One of the first troubling events occurred after I joined the Martinez de Pasqually Lodge. I joined on a whim, the day I went there to buy incense and candles. Members of AMORC are not officially compelled to join lodges but are usually enticed into the Lodge by the lure of a truly fraternal and friendly environment, a classic entrapping mechanism of almost every cult. I was being hurtled ever deeper into the manipulative world of AMORC, something I would not realize until years later. The event I’m speaking of occurred on initiation day, when a female member turned to me, saying in a sarcastic tone, “Today a member, tomorrow a Master.”

            But later on, this lady would inject not only sarcasm, but some poisonous karma into my life.

Curiously, this lady was to be one of my teachers at Engineering School, a teacher who claimed that I had not turned in a project, which became one of the elements that led me to failing in my second year. I know for certain that I had handed in the assignment and was amazed that my Sister Rosicrucian would do this to me.

But she did. Now I know she was one of the destructive links in the long and torturous chain of AMORC’s poisonous imprisonment. 

I am still puzzled by what ultimately happened in this incident.

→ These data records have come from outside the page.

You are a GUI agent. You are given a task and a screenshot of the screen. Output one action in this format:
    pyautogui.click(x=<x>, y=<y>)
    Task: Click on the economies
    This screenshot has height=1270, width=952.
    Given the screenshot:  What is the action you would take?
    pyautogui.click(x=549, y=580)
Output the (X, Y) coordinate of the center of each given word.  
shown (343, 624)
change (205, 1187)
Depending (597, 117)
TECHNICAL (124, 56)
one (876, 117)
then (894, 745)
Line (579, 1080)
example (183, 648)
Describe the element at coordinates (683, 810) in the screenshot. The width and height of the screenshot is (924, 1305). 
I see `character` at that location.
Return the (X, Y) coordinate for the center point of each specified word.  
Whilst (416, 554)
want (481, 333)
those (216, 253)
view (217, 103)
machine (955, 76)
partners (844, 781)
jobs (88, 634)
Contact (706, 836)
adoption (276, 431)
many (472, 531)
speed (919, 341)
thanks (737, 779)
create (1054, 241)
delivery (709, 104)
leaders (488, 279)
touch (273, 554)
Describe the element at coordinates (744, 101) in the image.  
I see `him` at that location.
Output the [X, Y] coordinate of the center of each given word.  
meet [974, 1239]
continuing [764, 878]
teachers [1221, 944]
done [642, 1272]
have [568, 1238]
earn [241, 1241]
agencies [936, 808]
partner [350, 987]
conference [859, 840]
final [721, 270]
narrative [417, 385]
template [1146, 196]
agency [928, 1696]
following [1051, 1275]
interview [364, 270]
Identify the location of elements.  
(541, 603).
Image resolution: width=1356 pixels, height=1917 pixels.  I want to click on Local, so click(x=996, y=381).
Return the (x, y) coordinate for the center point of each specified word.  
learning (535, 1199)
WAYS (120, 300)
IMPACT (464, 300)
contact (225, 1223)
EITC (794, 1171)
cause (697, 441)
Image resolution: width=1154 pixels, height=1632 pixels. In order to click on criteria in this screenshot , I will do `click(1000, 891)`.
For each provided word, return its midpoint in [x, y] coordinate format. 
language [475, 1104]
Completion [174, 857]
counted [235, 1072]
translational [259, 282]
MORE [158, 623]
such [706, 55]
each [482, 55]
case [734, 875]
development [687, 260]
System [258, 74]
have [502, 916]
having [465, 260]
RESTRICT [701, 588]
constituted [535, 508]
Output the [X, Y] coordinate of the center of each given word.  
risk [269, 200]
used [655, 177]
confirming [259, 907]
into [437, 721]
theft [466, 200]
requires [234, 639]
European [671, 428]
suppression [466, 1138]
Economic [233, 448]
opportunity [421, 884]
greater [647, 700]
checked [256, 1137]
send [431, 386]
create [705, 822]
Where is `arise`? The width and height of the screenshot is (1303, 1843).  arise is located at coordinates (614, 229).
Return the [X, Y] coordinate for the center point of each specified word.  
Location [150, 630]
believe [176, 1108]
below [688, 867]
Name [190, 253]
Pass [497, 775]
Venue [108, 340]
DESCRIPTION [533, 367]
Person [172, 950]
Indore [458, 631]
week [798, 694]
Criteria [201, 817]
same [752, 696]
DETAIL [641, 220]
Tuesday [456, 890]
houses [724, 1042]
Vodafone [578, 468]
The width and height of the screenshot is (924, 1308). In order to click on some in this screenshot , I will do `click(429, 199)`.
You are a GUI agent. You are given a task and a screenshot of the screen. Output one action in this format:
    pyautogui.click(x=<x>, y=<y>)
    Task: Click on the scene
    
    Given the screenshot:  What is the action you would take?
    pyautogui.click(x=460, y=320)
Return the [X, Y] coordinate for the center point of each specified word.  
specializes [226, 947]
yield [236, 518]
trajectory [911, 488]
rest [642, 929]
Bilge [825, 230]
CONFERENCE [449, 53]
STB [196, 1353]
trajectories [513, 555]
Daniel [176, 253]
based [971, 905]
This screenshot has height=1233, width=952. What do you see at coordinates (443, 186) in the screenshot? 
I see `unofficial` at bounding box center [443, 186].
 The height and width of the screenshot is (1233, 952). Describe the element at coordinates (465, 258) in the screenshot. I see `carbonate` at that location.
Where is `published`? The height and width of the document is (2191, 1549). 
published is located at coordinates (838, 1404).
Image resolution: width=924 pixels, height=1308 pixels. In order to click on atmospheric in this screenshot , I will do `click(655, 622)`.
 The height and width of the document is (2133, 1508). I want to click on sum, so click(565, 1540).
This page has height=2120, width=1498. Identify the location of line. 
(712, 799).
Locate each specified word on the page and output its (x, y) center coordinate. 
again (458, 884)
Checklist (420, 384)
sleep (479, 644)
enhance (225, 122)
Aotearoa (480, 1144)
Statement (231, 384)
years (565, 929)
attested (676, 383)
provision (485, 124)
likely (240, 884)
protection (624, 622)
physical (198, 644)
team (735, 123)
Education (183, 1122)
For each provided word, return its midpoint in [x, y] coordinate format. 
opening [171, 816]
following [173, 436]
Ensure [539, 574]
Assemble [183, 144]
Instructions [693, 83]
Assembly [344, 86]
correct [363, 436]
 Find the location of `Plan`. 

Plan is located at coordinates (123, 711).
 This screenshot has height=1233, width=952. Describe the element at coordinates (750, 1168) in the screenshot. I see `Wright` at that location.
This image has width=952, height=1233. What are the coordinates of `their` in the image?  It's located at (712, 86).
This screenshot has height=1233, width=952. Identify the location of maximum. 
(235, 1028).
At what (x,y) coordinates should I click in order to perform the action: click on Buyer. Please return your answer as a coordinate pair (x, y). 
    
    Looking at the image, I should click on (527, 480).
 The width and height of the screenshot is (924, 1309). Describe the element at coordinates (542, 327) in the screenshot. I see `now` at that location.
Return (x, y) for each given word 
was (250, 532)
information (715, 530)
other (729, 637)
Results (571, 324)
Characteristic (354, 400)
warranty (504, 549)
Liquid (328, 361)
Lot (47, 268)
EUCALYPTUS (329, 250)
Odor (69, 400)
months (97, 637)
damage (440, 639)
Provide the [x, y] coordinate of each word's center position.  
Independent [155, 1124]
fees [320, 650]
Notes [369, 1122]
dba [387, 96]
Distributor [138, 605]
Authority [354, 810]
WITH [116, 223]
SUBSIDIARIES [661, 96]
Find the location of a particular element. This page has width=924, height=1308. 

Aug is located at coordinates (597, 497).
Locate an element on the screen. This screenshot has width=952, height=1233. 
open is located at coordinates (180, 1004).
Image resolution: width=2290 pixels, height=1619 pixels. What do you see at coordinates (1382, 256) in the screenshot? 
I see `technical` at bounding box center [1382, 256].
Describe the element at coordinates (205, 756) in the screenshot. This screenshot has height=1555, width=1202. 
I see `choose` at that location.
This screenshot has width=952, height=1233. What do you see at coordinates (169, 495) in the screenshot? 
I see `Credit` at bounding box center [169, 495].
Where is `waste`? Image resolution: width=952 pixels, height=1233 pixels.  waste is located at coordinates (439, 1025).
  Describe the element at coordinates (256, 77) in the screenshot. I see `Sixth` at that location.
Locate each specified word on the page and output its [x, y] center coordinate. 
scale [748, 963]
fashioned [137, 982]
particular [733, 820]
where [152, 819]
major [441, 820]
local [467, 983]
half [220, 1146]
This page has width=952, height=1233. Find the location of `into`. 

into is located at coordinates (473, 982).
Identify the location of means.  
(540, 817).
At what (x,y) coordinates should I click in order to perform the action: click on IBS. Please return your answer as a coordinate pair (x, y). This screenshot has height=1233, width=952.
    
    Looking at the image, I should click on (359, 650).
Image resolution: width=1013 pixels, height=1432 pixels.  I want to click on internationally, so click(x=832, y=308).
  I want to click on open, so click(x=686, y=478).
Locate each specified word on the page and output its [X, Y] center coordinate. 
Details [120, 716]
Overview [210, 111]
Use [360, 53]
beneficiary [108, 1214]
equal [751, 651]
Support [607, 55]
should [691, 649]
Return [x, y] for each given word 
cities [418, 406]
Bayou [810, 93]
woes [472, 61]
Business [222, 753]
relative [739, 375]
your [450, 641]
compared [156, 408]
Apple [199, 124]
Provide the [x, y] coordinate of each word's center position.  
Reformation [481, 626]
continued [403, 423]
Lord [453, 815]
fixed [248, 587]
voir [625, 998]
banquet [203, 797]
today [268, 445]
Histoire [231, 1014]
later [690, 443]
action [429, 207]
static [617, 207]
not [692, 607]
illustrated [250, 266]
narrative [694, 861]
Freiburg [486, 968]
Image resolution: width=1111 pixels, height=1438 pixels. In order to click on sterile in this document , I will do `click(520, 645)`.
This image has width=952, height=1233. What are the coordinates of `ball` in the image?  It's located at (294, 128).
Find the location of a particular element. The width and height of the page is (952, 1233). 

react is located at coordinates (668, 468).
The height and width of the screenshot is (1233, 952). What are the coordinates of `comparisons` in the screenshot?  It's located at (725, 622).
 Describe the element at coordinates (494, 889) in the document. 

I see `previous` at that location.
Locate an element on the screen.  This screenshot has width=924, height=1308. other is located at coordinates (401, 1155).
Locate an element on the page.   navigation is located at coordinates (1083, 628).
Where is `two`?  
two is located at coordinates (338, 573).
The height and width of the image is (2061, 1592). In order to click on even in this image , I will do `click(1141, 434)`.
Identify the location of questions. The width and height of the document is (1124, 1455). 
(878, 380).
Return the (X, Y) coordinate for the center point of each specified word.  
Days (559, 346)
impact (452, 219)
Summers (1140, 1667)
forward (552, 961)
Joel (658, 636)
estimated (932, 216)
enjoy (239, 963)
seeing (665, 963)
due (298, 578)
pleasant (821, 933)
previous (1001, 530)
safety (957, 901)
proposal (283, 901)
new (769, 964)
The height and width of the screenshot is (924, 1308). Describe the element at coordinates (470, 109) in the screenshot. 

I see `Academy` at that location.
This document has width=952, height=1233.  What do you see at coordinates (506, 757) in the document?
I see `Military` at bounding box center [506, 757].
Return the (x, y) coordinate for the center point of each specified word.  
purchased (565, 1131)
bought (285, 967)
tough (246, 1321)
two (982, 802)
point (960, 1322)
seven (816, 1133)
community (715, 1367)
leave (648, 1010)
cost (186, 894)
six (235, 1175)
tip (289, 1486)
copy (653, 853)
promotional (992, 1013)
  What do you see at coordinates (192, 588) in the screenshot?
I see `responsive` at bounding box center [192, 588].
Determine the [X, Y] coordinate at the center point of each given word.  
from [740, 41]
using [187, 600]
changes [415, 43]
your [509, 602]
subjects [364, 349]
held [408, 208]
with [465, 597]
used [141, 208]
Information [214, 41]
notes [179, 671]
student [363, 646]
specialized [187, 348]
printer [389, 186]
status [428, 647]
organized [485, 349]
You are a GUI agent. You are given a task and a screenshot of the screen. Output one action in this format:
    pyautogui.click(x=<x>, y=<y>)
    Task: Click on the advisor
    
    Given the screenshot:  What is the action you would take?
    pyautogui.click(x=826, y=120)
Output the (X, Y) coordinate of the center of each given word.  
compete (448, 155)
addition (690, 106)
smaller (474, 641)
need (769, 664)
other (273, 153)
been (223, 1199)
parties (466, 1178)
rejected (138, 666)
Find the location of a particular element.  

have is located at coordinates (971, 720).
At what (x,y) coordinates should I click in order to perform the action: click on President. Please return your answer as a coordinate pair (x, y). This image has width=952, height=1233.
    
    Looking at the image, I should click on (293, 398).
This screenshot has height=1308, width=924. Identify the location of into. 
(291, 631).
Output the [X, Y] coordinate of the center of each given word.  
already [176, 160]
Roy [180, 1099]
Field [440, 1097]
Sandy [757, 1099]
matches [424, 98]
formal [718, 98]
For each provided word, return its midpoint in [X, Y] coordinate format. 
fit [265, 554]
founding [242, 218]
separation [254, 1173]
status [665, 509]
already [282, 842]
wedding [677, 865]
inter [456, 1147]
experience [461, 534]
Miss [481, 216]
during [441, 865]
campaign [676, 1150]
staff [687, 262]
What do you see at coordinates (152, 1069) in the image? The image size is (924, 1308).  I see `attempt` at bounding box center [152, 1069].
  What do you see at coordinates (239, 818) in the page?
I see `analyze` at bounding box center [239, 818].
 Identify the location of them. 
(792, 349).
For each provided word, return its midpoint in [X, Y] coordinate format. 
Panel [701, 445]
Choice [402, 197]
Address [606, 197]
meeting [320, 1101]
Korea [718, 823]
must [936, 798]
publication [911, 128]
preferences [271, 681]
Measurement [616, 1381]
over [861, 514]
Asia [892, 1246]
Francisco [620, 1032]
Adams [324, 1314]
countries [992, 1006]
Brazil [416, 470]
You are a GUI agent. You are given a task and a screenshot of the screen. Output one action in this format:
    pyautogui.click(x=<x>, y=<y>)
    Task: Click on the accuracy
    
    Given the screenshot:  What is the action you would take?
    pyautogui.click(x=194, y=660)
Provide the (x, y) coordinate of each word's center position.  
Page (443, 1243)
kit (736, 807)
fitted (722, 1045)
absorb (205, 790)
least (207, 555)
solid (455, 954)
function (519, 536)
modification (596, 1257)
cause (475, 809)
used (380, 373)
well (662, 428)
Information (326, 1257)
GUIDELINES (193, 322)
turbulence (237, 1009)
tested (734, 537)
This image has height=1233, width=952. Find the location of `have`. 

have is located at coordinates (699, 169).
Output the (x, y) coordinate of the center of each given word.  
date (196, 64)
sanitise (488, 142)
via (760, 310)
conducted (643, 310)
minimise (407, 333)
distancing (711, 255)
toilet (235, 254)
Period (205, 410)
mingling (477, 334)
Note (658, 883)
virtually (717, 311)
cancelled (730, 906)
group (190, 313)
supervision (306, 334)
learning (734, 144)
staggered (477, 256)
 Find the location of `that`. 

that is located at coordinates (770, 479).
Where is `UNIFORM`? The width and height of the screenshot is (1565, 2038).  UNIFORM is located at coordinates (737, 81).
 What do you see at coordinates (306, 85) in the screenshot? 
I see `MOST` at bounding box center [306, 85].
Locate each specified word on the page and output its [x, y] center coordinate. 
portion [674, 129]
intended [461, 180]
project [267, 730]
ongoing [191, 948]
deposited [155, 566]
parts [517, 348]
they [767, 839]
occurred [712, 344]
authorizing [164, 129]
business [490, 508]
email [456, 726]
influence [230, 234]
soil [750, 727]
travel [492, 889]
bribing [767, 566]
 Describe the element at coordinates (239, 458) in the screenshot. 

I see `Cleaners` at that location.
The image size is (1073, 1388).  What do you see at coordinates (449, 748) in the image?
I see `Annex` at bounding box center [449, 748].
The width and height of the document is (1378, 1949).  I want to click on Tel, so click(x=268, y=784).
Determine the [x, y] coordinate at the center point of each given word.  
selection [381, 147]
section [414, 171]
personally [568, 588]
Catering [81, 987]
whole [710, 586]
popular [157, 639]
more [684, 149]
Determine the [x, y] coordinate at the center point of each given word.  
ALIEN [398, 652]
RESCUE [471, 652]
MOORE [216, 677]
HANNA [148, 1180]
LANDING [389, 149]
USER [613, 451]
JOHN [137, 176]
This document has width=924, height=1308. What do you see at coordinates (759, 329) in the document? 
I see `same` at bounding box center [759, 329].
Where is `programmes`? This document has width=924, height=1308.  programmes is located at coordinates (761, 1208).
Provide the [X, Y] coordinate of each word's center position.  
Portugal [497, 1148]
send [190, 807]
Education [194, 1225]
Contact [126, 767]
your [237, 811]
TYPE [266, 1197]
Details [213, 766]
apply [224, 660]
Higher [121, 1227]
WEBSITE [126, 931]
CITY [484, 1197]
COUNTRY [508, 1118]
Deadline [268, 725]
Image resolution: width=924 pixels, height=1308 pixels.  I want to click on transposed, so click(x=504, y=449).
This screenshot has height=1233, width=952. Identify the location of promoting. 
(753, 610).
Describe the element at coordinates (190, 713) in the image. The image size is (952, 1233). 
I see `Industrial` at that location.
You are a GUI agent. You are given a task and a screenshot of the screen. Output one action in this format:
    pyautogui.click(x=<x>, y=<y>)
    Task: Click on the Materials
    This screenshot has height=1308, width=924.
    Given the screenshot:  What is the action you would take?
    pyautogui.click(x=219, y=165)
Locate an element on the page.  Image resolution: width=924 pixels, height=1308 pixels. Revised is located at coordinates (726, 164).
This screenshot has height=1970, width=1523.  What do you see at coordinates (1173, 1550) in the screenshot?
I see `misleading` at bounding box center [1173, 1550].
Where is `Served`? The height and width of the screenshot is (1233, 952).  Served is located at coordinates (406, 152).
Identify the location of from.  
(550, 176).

            Later on, I would join the Miami Lodge and serve as an officer in that Lodge. This also was a fatal wrong step. Here’s what happened there:

One day, one of my friends, Marie-Marthes, suggested that I try and get some help from the Miami AMORC Lodge, similar to a suggestion that I had received in Haiti. I had planned to do this, but was thinking I should be more settled first. Looking back, I think that joining the Miami Lodge was an example of “manipulation from above,” a form of cultic deception, in which various opportunities and choices seem to emerge from the “mystic” power of the cult. Joining the Lodge only augmented my social isolation. It was an atmosphere filled with intolerant members who looked down at me because of my social class, obvious malnutrition and poverty. Still, I did not look at myself that way, but rather more as a valiant spiritual warrior undergoing a period of severe testing.

            My experience in lodges were not good for me- but, considering my social isolation, I think they were a component in my member retention. I am very sorry I ever attended in even one meeting. But they are not the most important element in AMORC’s mind control system.

            They do serve one important purpose for those who join- by involving the members in secret rituals, ceremonial dress, assigning them designated roles in the Lodge, they serve to do what Singer says: “Some cults also use dress or other external features as visible symbols in converting newcomers to the cult’s ways. If you really want to change people, change their appearance.”
            What is interesting here is that AMORC does nothing to change someone’s appearance in public, but gives them a secret identity, filled with costume, chanting and ritual when they go to a Lodge.  This secrecy empowers the human ego for a Rosicrucian members, making them think they are a part of the “invisible hierarchy” that secretly controls the world.
            AMORC may be, in certain respects, a “horse of a different color,” but it surely fits into Singer’s profiles of cults in many significant ways.